Anzitutto, i soldi versati da Roma al Meccanismo europeo di stabilità sono poco più di 14 miliardi di euro (14.330.960.000 per la precisione), pari al 17,7839 per cento del totale di 80 e passa miliardi di euro (80.482.960.000 per la precisione). Questi 80 miliardi sono i capitali versati, cioè i finanziamenti effettivamente erogati da Roma al Mes che, sorto nel 2012 sul modello del Fondo monetario internazionale, rappresenta il primo tentativo organico di dotare l’eurozona di un meccanismo per affrontare le crisi.
Altro discorso sono i capitali sottoscritti, che complessivamente assommano a oltre 704 miliardi di euro. Un’ingente cifra che non è mai stata versata, né dall’Italia né da nessun altro Paese membro. Ma, come si legge in un documento del Parlamento europeo intitolato «The European Stability Mechanism: Main Features, Instruments and Accountability», quella cifra sottoscritta può essere «richiamata in qualsiasi momento, in caso di bisogno». Dei 704 miliardi di euro, la quota assegnata al nostro Paese supera i 125 miliardi di euro (125.340.600.000, per la precisione).

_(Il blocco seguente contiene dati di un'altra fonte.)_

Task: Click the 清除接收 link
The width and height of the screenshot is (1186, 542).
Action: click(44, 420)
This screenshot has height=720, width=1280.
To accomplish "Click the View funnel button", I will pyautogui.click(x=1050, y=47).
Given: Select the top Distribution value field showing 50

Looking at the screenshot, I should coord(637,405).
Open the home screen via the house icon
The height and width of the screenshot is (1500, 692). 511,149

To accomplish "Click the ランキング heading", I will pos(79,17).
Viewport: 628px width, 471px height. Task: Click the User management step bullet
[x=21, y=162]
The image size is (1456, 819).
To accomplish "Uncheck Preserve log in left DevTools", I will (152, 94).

Sotto il profilo della stretta operatività, il Mes può «solo» contare sul capitale effettivamente versato. «Come per tutto il meccanismo europeo, anche per il Mes gli Stati membri contribuiscono con proporzionalità, in funzione della loro scala economica e demografica» spiega a Panorama Carlo Pelanda, docente di Economia all’Università Marconi di Roma.
La Germania è il primo contributore netto, con quasi 22 miliardi di euro di capitale versato (quasi il 27 per cento del totale), seguita dalla Francia (quasi 20,3 per cento). Con i suoi 14 e passa miliardi, il nostro Paese si trova dunque al terzo posto nella classifica dei 19 Paesi membri.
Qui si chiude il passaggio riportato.